O Palácio da Justiça, sede do Judiciário paraibano, tem uma história que remonta a 1939. O edifício foi originalmente construído para abrigar a Escola Normal do Estado, em um projeto encomendado ainda na gestão do presidente Camilo de Holanda (1916–1920) e desenvolvido pelo arquiteto Octavio de Gouveia Freire. Inaugurado como Instituto de Educação, o prédio mudou de função ainda no mesmo ano, quando o interventor Argemiro de Figueiredo o destinou à instalação definitiva do Tribunal de Justiça.
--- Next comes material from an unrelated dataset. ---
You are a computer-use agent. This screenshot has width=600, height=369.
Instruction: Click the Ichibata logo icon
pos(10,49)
Com arquitetura eclética e influências neogóticas, o Palácio da Justiça passou por ampliações ao longo das décadas, buscando preservar o conjunto arquitetônico original. Em 1969, foi construído um bloco central com tipologia distinta, marcando uma nova fase na estrutura.
Tombado pelo IPHAN e pelo IPHAEP, o prédio é reconhecido como um dos mais significativos patrimônios históricos de João Pessoa. Desde 1965, abriga também a Cripta de Epitácio Pessoa, onde repousam os restos mortais do ex-presidente da República e de sua esposa.
Após uma ampla restauração concluída em 2023, o Palácio da Justiça foi reaberto ao público com seu valor histórico renovado — agora, em 2025, a decoração natalina reforça sua presença como ponto cultural e arquitetônico de destaque no Centro Histórico de João Pessoa.